[SET PROBLEM] Copy every line of the listing below without changing anything.

[PROVIDED ENTRIES]
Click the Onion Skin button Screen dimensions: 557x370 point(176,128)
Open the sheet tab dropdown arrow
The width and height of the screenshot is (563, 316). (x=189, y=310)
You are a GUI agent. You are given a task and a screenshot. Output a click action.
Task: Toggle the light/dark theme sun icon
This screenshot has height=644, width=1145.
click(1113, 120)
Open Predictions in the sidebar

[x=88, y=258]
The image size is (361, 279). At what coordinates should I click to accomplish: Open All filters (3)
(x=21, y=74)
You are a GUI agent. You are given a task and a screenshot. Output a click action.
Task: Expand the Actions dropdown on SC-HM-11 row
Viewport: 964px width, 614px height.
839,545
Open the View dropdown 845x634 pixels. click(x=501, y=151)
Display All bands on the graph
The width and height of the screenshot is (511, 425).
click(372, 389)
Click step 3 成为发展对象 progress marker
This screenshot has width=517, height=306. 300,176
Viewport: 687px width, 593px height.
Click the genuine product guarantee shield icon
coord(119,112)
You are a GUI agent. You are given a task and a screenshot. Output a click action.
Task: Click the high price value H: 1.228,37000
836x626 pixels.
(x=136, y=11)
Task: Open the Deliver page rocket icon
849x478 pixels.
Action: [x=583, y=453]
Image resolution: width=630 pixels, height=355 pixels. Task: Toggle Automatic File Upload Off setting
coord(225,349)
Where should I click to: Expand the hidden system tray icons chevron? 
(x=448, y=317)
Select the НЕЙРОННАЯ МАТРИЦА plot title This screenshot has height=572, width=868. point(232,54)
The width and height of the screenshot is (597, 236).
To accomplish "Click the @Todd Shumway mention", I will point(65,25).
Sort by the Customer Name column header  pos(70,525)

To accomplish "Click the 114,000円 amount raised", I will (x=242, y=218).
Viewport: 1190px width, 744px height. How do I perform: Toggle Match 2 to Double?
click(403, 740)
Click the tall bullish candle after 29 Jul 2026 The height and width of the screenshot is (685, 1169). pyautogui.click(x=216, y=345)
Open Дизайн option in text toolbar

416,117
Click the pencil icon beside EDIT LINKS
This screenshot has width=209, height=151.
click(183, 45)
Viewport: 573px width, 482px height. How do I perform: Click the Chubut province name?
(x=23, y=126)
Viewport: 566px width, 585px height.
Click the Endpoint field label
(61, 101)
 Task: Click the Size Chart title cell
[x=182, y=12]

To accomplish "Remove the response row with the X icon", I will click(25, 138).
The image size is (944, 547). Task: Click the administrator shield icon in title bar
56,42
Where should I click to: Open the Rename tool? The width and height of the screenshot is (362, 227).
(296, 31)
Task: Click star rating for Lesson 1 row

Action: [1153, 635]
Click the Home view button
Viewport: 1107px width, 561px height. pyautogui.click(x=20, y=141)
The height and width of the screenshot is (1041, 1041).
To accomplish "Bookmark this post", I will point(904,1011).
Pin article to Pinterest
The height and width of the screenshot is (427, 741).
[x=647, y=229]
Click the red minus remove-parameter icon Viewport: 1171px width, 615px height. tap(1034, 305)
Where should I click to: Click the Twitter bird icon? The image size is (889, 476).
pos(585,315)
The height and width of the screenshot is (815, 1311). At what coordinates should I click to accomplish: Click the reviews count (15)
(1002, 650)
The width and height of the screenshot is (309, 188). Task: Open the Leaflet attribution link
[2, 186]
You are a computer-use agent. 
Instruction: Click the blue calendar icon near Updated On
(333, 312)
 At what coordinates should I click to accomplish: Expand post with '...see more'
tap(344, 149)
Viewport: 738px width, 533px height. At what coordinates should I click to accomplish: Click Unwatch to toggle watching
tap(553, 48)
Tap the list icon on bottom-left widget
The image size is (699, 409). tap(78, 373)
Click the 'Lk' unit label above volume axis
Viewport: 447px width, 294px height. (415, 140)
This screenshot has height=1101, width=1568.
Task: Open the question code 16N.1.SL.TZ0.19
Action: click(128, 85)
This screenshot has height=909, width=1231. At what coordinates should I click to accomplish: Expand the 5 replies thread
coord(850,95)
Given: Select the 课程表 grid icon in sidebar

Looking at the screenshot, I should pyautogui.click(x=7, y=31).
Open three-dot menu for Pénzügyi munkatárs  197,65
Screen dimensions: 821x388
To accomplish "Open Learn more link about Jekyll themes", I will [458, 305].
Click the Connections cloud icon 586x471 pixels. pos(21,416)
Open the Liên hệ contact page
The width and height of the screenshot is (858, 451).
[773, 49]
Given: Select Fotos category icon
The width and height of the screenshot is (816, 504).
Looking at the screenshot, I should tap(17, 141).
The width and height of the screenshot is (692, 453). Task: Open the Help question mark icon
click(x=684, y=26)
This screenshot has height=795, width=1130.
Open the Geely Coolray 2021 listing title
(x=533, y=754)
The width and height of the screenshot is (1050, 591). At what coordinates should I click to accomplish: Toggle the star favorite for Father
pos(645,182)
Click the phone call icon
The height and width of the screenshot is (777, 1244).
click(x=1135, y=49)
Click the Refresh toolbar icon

[ANSWER TO THE PROBLEM]
Click the Onion Skin button Screen dimensions: 557x370 point(176,128)
Open the sheet tab dropdown arrow
The width and height of the screenshot is (563, 316). (x=189, y=310)
You are a GUI agent. You are given a task and a screenshot. Output a click action.
Task: Toggle the light/dark theme sun icon
This screenshot has height=644, width=1145.
click(1113, 120)
Open Predictions in the sidebar

[x=88, y=258]
The image size is (361, 279). At what coordinates should I click to accomplish: Open All filters (3)
(x=21, y=74)
You are a GUI agent. You are given a task and a screenshot. Output a click action.
Task: Expand the Actions dropdown on SC-HM-11 row
Viewport: 964px width, 614px height.
839,545
Open the View dropdown 845x634 pixels. click(x=501, y=151)
Display All bands on the graph
The width and height of the screenshot is (511, 425).
click(372, 389)
Click step 3 成为发展对象 progress marker
This screenshot has width=517, height=306. 300,176
Viewport: 687px width, 593px height.
Click the genuine product guarantee shield icon
coord(119,112)
You are a GUI agent. You are given a task and a screenshot. Output a click action.
Task: Click the high price value H: 1.228,37000
836x626 pixels.
(x=136, y=11)
Task: Open the Deliver page rocket icon
849x478 pixels.
Action: [x=583, y=453]
Image resolution: width=630 pixels, height=355 pixels. Task: Toggle Automatic File Upload Off setting
coord(225,349)
Where should I click to: Expand the hidden system tray icons chevron? 
(x=448, y=317)
Select the НЕЙРОННАЯ МАТРИЦА plot title This screenshot has height=572, width=868. point(232,54)
The width and height of the screenshot is (597, 236).
To accomplish "Click the @Todd Shumway mention", I will point(65,25).
Sort by the Customer Name column header  pos(70,525)

To accomplish "Click the 114,000円 amount raised", I will (x=242, y=218).
Viewport: 1190px width, 744px height. How do I perform: Toggle Match 2 to Double?
click(403, 740)
Click the tall bullish candle after 29 Jul 2026 The height and width of the screenshot is (685, 1169). pyautogui.click(x=216, y=345)
Open Дизайн option in text toolbar

416,117
Click the pencil icon beside EDIT LINKS
This screenshot has width=209, height=151.
click(183, 45)
Viewport: 573px width, 482px height. How do I perform: Click the Chubut province name?
(x=23, y=126)
Viewport: 566px width, 585px height.
Click the Endpoint field label
(61, 101)
 Task: Click the Size Chart title cell
[x=182, y=12]

To accomplish "Remove the response row with the X icon", I will click(25, 138).
The image size is (944, 547). Task: Click the administrator shield icon in title bar
56,42
Where should I click to: Open the Rename tool? The width and height of the screenshot is (362, 227).
(296, 31)
Task: Click star rating for Lesson 1 row

Action: [1153, 635]
Click the Home view button
Viewport: 1107px width, 561px height. pyautogui.click(x=20, y=141)
The height and width of the screenshot is (1041, 1041).
To accomplish "Bookmark this post", I will point(904,1011).
Pin article to Pinterest
The height and width of the screenshot is (427, 741).
[x=647, y=229]
Click the red minus remove-parameter icon Viewport: 1171px width, 615px height. tap(1034, 305)
Where should I click to: Click the Twitter bird icon? The image size is (889, 476).
pos(585,315)
The height and width of the screenshot is (815, 1311). At what coordinates should I click to accomplish: Click the reviews count (15)
(1002, 650)
The width and height of the screenshot is (309, 188). Task: Open the Leaflet attribution link
[2, 186]
You are a computer-use agent. 
Instruction: Click the blue calendar icon near Updated On
(333, 312)
 At what coordinates should I click to accomplish: Expand post with '...see more'
tap(344, 149)
Viewport: 738px width, 533px height. At what coordinates should I click to accomplish: Click Unwatch to toggle watching
tap(553, 48)
Tap the list icon on bottom-left widget
The image size is (699, 409). tap(78, 373)
Click the 'Lk' unit label above volume axis
Viewport: 447px width, 294px height. (415, 140)
This screenshot has height=1101, width=1568.
Task: Open the question code 16N.1.SL.TZ0.19
Action: click(128, 85)
This screenshot has height=909, width=1231. At what coordinates should I click to accomplish: Expand the 5 replies thread
coord(850,95)
Given: Select the 课程表 grid icon in sidebar

Looking at the screenshot, I should pyautogui.click(x=7, y=31).
Open three-dot menu for Pénzügyi munkatárs  197,65
Screen dimensions: 821x388
To accomplish "Open Learn more link about Jekyll themes", I will [458, 305].
Click the Connections cloud icon 586x471 pixels. pos(21,416)
Open the Liên hệ contact page
The width and height of the screenshot is (858, 451).
[773, 49]
Given: Select Fotos category icon
The width and height of the screenshot is (816, 504).
Looking at the screenshot, I should tap(17, 141).
The width and height of the screenshot is (692, 453). Task: Open the Help question mark icon
click(x=684, y=26)
This screenshot has height=795, width=1130.
Open the Geely Coolray 2021 listing title
(x=533, y=754)
The width and height of the screenshot is (1050, 591). At what coordinates should I click to accomplish: Toggle the star favorite for Father
pos(645,182)
Click the phone call icon
The height and width of the screenshot is (777, 1244).
click(x=1135, y=49)
Click the Refresh toolbar icon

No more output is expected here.